Labour Market Impact of Multinationals
In the area of international trade Marc-Andreas Muendler investigates how falling trade barriers affect local industries and labour markets. For industrialised countries, he analyses the formation and operation of multinational enterprises and their impact on labour markets, for example in Germany and Sweden. He discerns between the formation stage of the multinational enterprise, when it builds up its network of foreign affiliates, and the operation stage when the enterprise runs established affiliates; this approach documents that each stage is responsible for roughly half of a substantial shift of jobs, especially to low-income locations, in response to labour-cost gaps between regions. However, compared to domestic firms with no foreign affiliates, multinational enterprises retain more domestic workers under given global competition. This indicates that to prevent enterprises from expanding their foreign presence could mean even more domestic job losses to national and international competition. Moreover, as labour-cost gaps close between economically integrated countries, multinational enterprises are predicted to reshore activities. Mr Muendler's recent work on the changing nature of workplaces and tasks in Germany documents that larger plants partition the work flow into more occupations, and raise their efficiency by assigning workers to more specialized tasks, with consequences for higher inequality in pay at more globalised plants.

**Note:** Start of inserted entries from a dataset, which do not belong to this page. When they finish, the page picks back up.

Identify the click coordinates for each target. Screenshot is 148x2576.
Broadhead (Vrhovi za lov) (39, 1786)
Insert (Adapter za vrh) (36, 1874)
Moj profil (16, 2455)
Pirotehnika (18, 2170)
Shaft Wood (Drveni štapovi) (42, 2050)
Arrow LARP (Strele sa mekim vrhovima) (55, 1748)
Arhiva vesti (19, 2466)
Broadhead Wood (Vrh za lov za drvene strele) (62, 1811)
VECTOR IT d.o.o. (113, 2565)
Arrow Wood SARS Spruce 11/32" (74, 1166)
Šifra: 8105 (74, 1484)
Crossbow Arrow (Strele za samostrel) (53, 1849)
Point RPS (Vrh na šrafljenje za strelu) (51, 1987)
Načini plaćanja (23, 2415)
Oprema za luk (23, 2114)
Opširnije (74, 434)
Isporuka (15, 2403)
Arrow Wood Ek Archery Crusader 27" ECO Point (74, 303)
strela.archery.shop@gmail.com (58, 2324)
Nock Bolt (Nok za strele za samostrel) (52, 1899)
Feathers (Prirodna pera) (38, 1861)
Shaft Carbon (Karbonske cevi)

In the area of information economics Mr Muendler analyses the reasons for investors to acquire information and how private information and public transparency affect financial markets. A frequently proposed remedy to financial crises is transparency. His research shows under which conditions financial transparency is beneficial. There is, in fact, a natural transparency limit at which rational investors would pay to inhibit information disclosure because the asset-price surge, associated with more transparency, erodes subsequent expected returns.
Marc-Andreas Muendler is Professor of Economics at the University of California, San Diego, a Research Professor at the ifo Institute, a CESifo Research Fellow and a Research Associate at the National Bureau of Economic Research. He joined the University of California, San Diego in January 2003, having previously taught one year as a lecturer at the LMU. Mr Muendler has published in leading economic journals including the American Economic Review, the Review of Economic Studies, the Journal of Economic Theory and the Review of Economics and Statistics. He has worked as a consultant to the World Trade Organization, the World Bank and private businesses, and as a consulting researcher for the Brazilian labour ministry, the Brazilian census bureau, the German central bank and the Federal Reserve Bank of New York.